Мишка поглядел на меня даже с некоторым сарказмом: мы, мол, совсем с тобой отстали от жизни.
— В то время я интересовался у папы, нет ли каких новостей на даче, но он просто сказал, что все без толку. И Ольку уже искать перестали. Как-то так. Что тогда говорить о тете Даше — она ни за что не доверила бы Максу таких подробностей.
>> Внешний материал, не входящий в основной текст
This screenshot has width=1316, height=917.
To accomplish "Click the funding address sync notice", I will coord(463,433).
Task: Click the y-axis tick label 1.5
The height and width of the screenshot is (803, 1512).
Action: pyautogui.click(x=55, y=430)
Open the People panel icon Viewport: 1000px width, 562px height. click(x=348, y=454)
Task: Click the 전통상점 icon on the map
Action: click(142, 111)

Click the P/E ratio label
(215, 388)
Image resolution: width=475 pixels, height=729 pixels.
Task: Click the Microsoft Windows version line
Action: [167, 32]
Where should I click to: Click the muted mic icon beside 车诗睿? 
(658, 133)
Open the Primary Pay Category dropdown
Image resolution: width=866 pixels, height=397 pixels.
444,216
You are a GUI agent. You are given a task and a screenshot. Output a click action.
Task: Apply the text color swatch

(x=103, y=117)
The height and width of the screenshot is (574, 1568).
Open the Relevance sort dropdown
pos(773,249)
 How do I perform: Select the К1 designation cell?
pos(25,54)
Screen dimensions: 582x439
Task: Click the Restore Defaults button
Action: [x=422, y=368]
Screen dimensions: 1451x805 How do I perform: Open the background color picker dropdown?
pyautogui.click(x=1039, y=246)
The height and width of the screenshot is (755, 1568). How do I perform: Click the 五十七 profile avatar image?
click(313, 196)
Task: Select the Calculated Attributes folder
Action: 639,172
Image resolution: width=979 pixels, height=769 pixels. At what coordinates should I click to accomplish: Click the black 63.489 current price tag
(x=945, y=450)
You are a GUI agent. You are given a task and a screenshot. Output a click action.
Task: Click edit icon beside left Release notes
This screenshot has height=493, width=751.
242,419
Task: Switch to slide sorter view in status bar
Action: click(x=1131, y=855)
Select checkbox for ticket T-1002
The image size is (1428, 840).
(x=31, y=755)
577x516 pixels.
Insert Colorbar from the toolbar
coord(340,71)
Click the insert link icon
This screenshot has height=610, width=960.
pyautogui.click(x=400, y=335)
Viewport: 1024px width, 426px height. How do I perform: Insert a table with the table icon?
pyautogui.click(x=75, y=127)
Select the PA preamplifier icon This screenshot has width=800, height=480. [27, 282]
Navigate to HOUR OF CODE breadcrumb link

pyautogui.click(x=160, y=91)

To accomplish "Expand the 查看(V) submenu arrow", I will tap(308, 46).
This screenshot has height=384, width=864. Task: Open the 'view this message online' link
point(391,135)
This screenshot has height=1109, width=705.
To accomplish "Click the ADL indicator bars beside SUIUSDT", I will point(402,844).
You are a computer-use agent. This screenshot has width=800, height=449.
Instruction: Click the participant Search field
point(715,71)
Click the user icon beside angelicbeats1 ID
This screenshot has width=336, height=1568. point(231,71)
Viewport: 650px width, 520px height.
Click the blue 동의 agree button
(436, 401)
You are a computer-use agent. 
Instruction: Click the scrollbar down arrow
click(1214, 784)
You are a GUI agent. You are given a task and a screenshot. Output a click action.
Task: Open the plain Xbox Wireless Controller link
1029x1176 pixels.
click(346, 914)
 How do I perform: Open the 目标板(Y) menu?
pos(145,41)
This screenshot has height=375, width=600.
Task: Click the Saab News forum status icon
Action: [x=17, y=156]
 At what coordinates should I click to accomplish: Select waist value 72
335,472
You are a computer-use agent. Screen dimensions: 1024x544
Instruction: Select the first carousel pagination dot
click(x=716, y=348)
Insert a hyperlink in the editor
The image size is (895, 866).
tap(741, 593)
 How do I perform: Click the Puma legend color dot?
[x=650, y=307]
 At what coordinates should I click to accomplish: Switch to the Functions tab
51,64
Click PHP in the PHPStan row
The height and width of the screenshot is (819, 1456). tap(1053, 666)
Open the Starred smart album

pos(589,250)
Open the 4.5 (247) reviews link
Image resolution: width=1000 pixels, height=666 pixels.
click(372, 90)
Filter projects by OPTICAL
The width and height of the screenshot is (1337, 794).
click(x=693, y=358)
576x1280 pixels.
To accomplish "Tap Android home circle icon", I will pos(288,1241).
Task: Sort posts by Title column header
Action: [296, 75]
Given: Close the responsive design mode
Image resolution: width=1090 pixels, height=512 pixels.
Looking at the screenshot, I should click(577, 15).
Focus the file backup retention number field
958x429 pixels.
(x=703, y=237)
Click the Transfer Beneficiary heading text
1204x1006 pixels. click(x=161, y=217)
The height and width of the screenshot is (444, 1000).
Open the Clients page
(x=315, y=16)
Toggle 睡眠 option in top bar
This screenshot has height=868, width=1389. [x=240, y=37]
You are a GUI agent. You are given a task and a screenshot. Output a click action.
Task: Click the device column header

Верно, Макс?
Я качнул головой; машинально.
— А потом я постепенно перестал интересоваться. Но если бы ее обнаружили… живую или… ну ты понимаешь… папа сказал бы мне это совершенно точно. Так почему Перфильева уволили?
— Да из-за слухов. Повторяю, все только из-за слухов. Чего тут только не нарассказывали про Перфильева! И не всегда даже с Олькой связанное.
— А что? Про наводки?
— Не, и не про наводки… да я не помню уже точно, что. Просто какие-то истории неблаговидные. Раньше никто ничего не помнил, а как повод появился, всё припомнили. Ну и Страханов стал докапываться до Перфильева, намеренно, конечно. Он же такой — всегда следует общественному мнению. Но пусть бы даже и не следовал — все равно бы пришлось вышвырнуть Перфильева — понятно, почему.